-------- Provided material --------

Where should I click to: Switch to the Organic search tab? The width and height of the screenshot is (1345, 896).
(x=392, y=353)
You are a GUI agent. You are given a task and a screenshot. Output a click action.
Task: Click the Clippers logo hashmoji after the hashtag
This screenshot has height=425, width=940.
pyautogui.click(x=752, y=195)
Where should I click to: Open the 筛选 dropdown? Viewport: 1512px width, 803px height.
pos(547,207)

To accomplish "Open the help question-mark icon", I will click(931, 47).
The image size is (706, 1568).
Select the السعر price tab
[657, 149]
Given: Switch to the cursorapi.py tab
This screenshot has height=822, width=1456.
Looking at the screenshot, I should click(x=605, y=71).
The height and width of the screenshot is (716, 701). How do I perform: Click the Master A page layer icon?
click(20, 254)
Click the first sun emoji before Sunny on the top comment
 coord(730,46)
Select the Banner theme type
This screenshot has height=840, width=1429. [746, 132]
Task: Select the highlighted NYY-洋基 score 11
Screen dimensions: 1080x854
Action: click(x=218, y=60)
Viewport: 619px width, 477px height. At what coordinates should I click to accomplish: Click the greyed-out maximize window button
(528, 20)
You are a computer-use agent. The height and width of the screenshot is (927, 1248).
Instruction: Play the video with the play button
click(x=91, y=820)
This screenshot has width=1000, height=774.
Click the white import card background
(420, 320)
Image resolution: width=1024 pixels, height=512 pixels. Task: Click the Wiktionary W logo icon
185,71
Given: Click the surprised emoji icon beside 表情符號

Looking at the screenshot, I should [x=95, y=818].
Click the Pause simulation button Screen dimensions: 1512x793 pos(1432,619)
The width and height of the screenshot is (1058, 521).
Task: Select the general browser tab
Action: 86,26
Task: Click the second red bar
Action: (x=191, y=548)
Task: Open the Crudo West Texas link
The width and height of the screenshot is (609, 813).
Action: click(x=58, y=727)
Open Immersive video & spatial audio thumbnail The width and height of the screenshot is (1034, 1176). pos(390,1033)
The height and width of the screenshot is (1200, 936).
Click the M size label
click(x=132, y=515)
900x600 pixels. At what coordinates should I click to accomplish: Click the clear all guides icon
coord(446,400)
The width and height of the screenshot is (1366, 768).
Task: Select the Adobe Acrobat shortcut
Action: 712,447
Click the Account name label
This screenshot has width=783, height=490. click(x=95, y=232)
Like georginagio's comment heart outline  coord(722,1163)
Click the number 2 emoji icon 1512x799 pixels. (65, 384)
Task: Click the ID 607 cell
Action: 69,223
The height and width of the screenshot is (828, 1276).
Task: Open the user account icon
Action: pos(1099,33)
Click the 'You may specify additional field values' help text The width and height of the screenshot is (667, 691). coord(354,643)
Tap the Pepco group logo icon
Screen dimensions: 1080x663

--------

Exercise objective: Each record above has to be printed again, word for word.

Answer to this exercise:
Where should I click to: Switch to the Organic search tab? The width and height of the screenshot is (1345, 896).
(x=392, y=353)
You are a GUI agent. You are given a task and a screenshot. Output a click action.
Task: Click the Clippers logo hashmoji after the hashtag
This screenshot has height=425, width=940.
pyautogui.click(x=752, y=195)
Where should I click to: Open the 筛选 dropdown? Viewport: 1512px width, 803px height.
pos(547,207)

To accomplish "Open the help question-mark icon", I will click(931, 47).
The image size is (706, 1568).
Select the السعر price tab
[657, 149]
Given: Switch to the cursorapi.py tab
This screenshot has height=822, width=1456.
Looking at the screenshot, I should click(x=605, y=71).
The height and width of the screenshot is (716, 701). How do I perform: Click the Master A page layer icon?
click(20, 254)
Click the first sun emoji before Sunny on the top comment
 coord(730,46)
Select the Banner theme type
This screenshot has height=840, width=1429. [746, 132]
Task: Select the highlighted NYY-洋基 score 11
Screen dimensions: 1080x854
Action: click(x=218, y=60)
Viewport: 619px width, 477px height. At what coordinates should I click to accomplish: Click the greyed-out maximize window button
(528, 20)
You are a computer-use agent. The height and width of the screenshot is (927, 1248).
Instruction: Play the video with the play button
click(x=91, y=820)
This screenshot has width=1000, height=774.
Click the white import card background
(420, 320)
Image resolution: width=1024 pixels, height=512 pixels. Task: Click the Wiktionary W logo icon
185,71
Given: Click the surprised emoji icon beside 表情符號

Looking at the screenshot, I should [x=95, y=818].
Click the Pause simulation button Screen dimensions: 1512x793 pos(1432,619)
The width and height of the screenshot is (1058, 521).
Task: Select the general browser tab
Action: 86,26
Task: Click the second red bar
Action: (x=191, y=548)
Task: Open the Crudo West Texas link
The width and height of the screenshot is (609, 813).
Action: click(x=58, y=727)
Open Immersive video & spatial audio thumbnail The width and height of the screenshot is (1034, 1176). pos(390,1033)
The height and width of the screenshot is (1200, 936).
Click the M size label
click(x=132, y=515)
900x600 pixels. At what coordinates should I click to accomplish: Click the clear all guides icon
coord(446,400)
The width and height of the screenshot is (1366, 768).
Task: Select the Adobe Acrobat shortcut
Action: 712,447
Click the Account name label
This screenshot has width=783, height=490. click(x=95, y=232)
Like georginagio's comment heart outline  coord(722,1163)
Click the number 2 emoji icon 1512x799 pixels. (65, 384)
Task: Click the ID 607 cell
Action: 69,223
The height and width of the screenshot is (828, 1276).
Task: Open the user account icon
Action: pos(1099,33)
Click the 'You may specify additional field values' help text The width and height of the screenshot is (667, 691). coord(354,643)
Tap the Pepco group logo icon
Screen dimensions: 1080x663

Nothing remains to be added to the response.